Since the acquisition, there has been a flurry of Medicity HIE client news. Even if these announcements are coincidental to the acquisition, on the whole they’re probably reassuring for Medicity in that  clients may be wary of having an insurance company so close to clinical data, but that doesn’t seem to be a deal-breaker.

For its part, Aetna wouldn’t make this move if it didn’t expect a substantial return on its $500 million investment, especially if other payors were interested in Medicity.

Now, with two large HIE players off the acquisition table, there might be additional insurance-HIE mergers in the coming months, but they’re not likely to trigger the apparent market shifts that accompanied the Medicity and Axolotl buys.
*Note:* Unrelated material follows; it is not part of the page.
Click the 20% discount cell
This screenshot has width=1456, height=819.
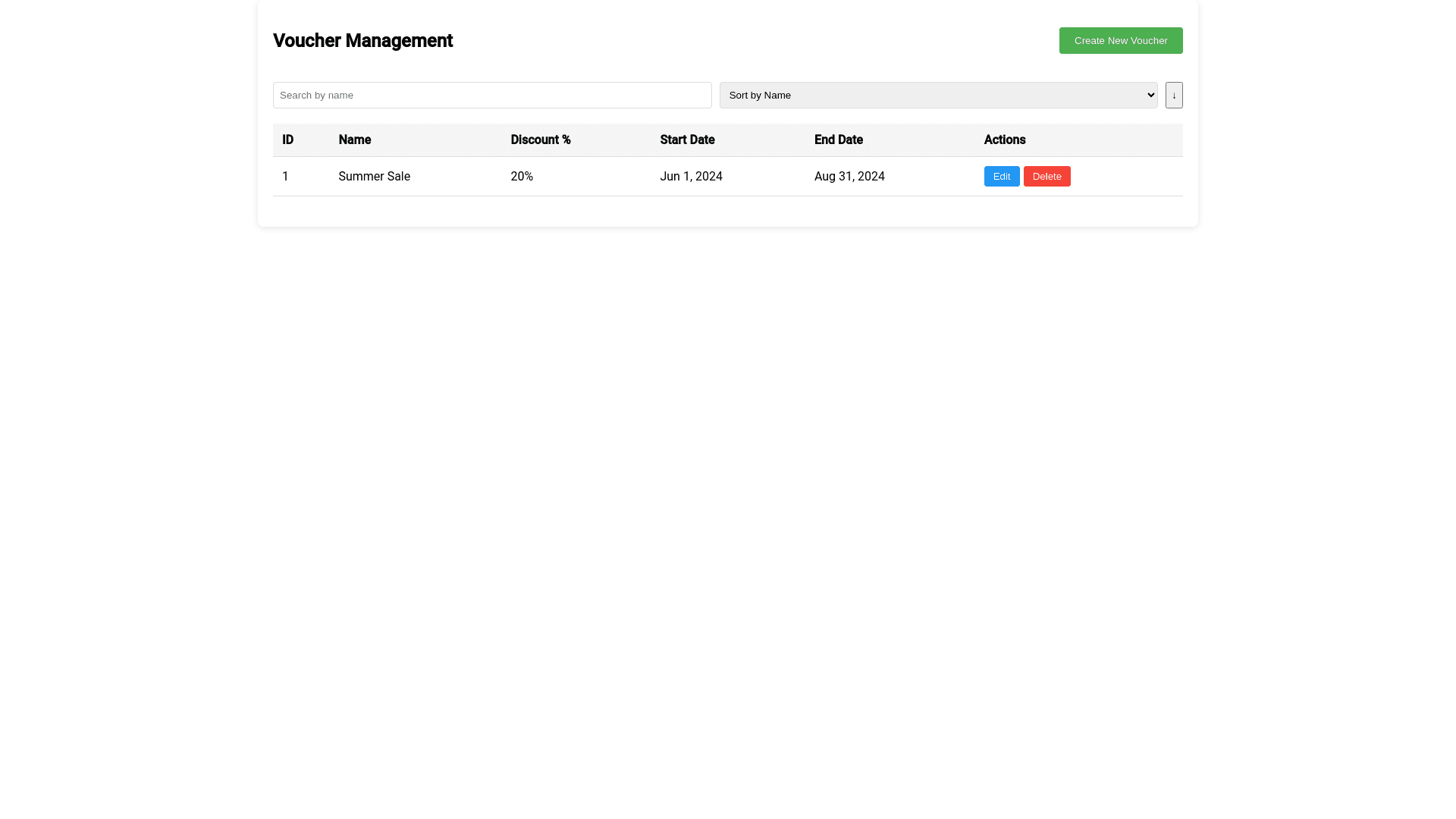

Meanwhile, federal incentive work goes on. Recently, for example, the ONC announced it has allotted more than $16 million to fund the Health Information Exchange (HIE) Challenge Program, which encourages breakthroughs for nationwide HIE and focuses on five key needs:
  • Achieving health goals through HIE;
  • Improving long-term and post-acute care transitions;
  • Giving patients access to their own health information;
  • Developing tools and approaches to search for and share granular patient data (such as specific lab results for a given time period); and
  • Fostering strategies for population-level analysis.
Awards will fund the development of technology and approaches that will be developed in pilot sites and then shared, reused and leveraged by other states and communities to increase nationwide interoperability.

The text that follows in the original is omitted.